■ Exercise aim ■
Copy the listing below line for line, leaving out the pictures.

■ Stored data ■
---------------
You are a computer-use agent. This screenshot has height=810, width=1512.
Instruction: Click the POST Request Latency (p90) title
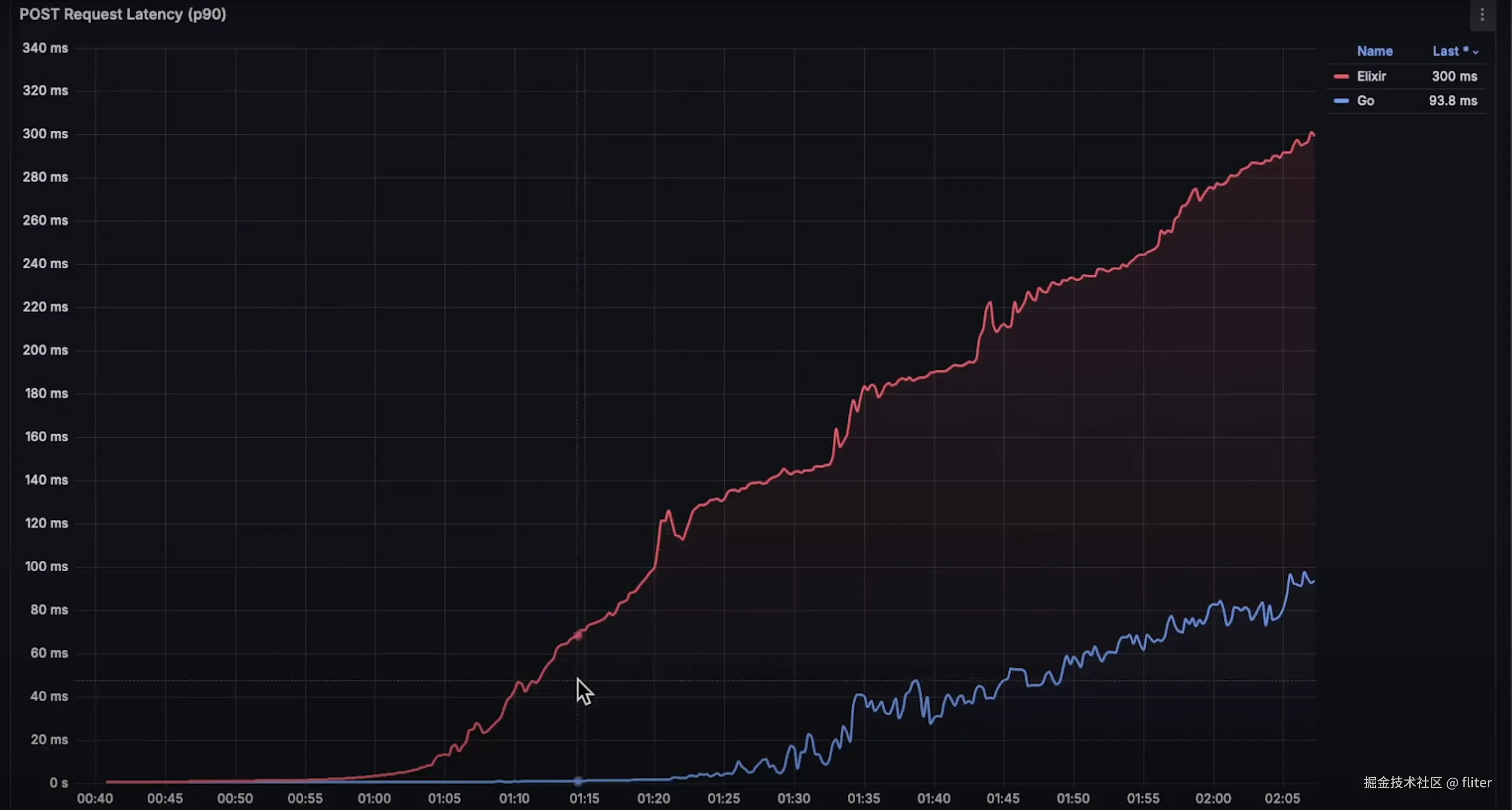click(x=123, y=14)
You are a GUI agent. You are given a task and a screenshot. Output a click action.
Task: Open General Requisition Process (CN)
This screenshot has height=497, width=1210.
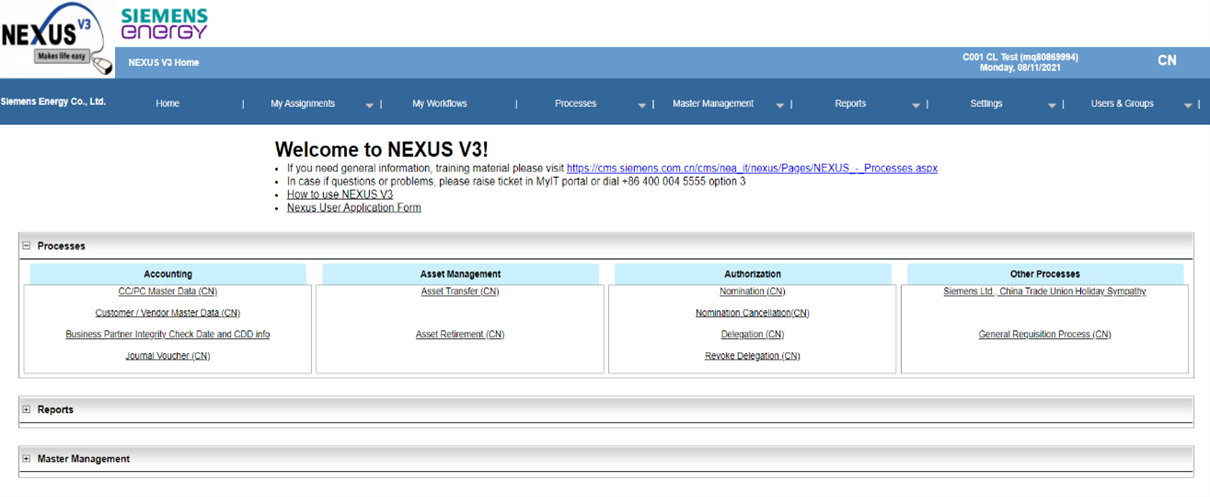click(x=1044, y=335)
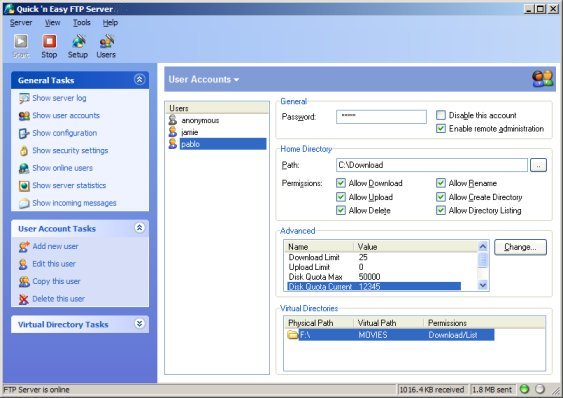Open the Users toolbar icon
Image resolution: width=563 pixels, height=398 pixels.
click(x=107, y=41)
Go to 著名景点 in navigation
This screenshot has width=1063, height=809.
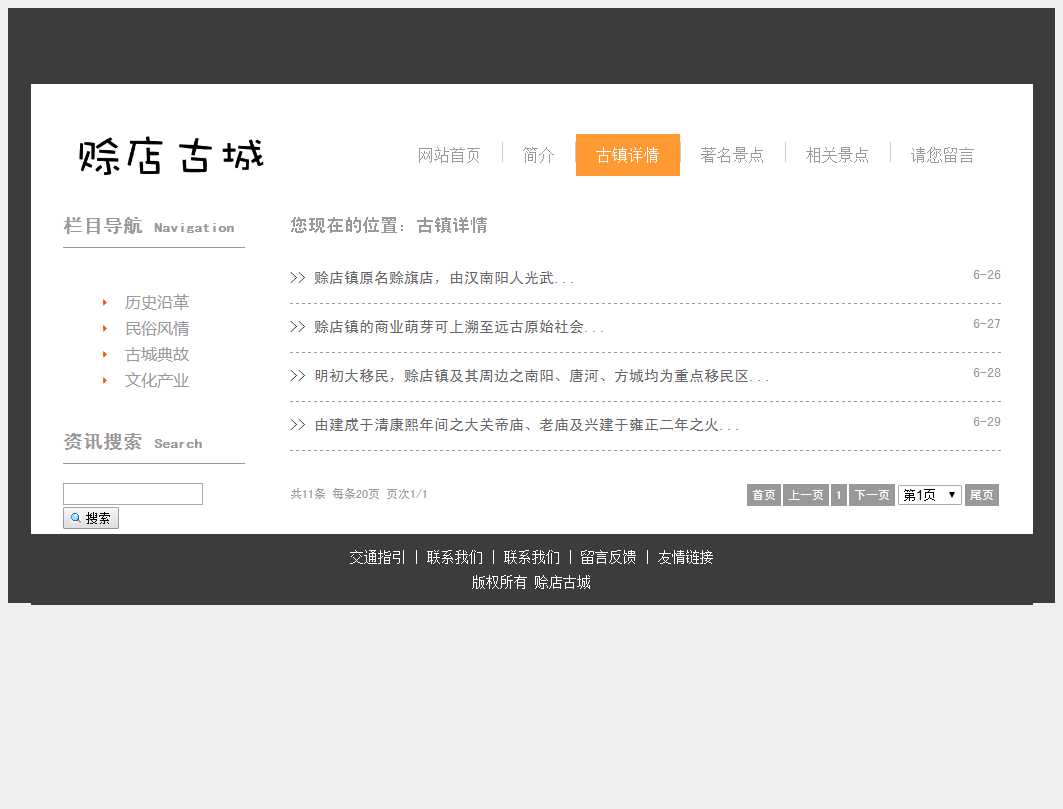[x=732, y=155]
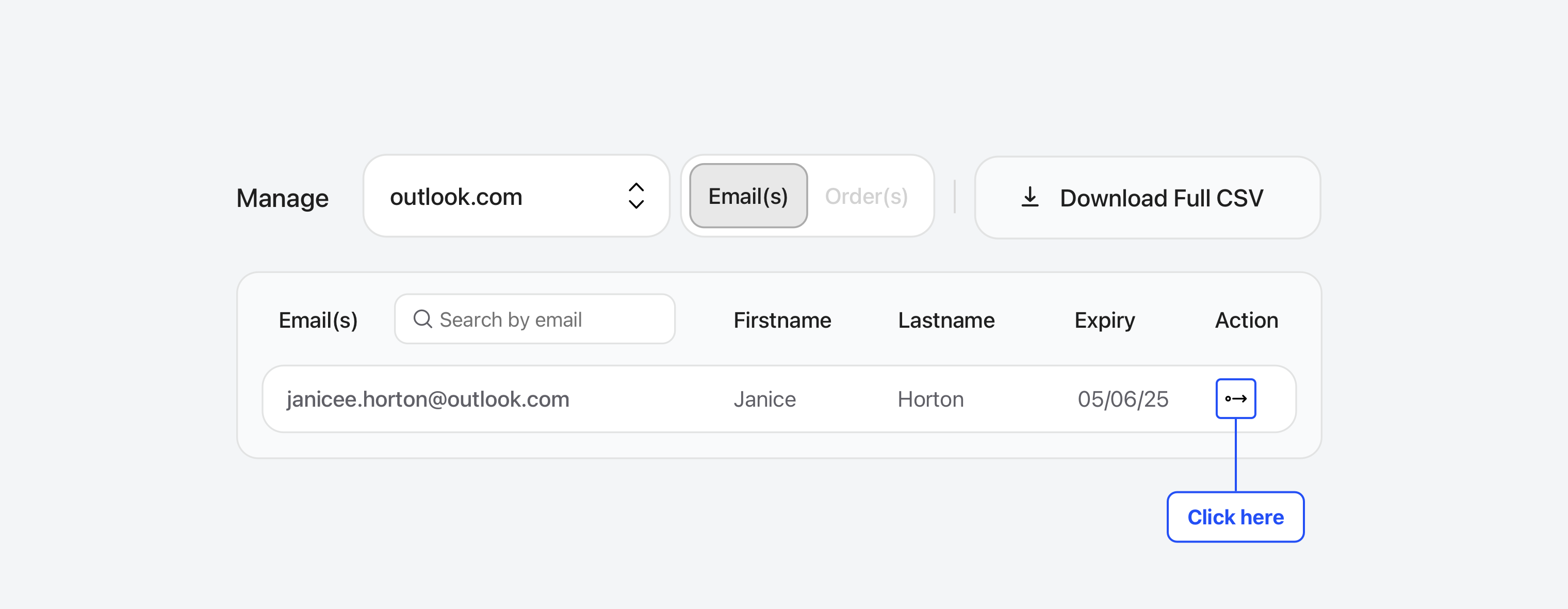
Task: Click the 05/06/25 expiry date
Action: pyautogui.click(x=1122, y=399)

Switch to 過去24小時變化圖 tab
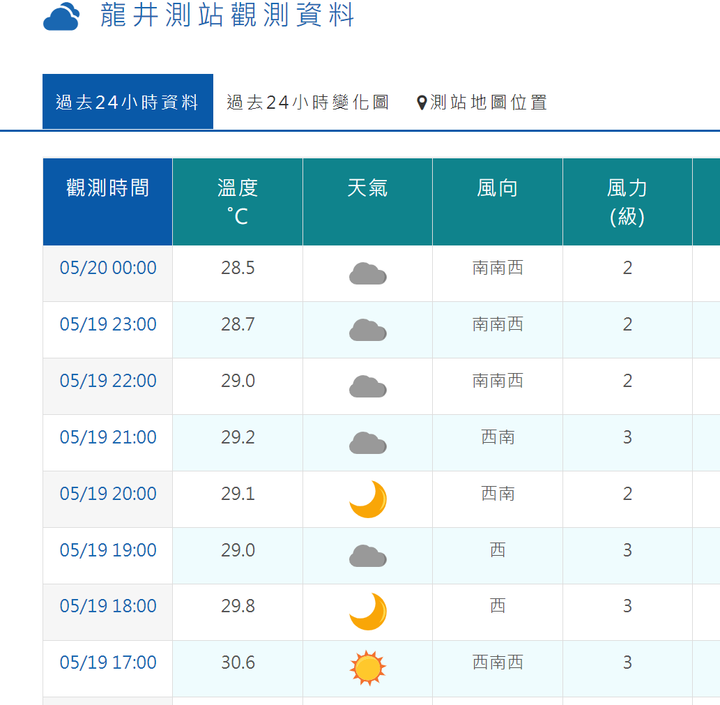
---------------
■ Answer to this task ■
You are a computer-use agent. This screenshot has height=810, width=1512.
Instruction: Click the POST Request Latency (p90) title
click(x=123, y=14)
You are a GUI agent. You are given a task and a screenshot. Output a click action.
Task: Open General Requisition Process (CN)
This screenshot has height=497, width=1210.
click(x=1044, y=335)
Open the Users toolbar icon
Image resolution: width=563 pixels, height=398 pixels.
click(x=107, y=41)
Go to 著名景点 in navigation
This screenshot has width=1063, height=809.
[x=732, y=155]
Task: Click the 05/06/25 expiry date
Action: pyautogui.click(x=1122, y=399)

Switch to 過去24小時變化圖 tab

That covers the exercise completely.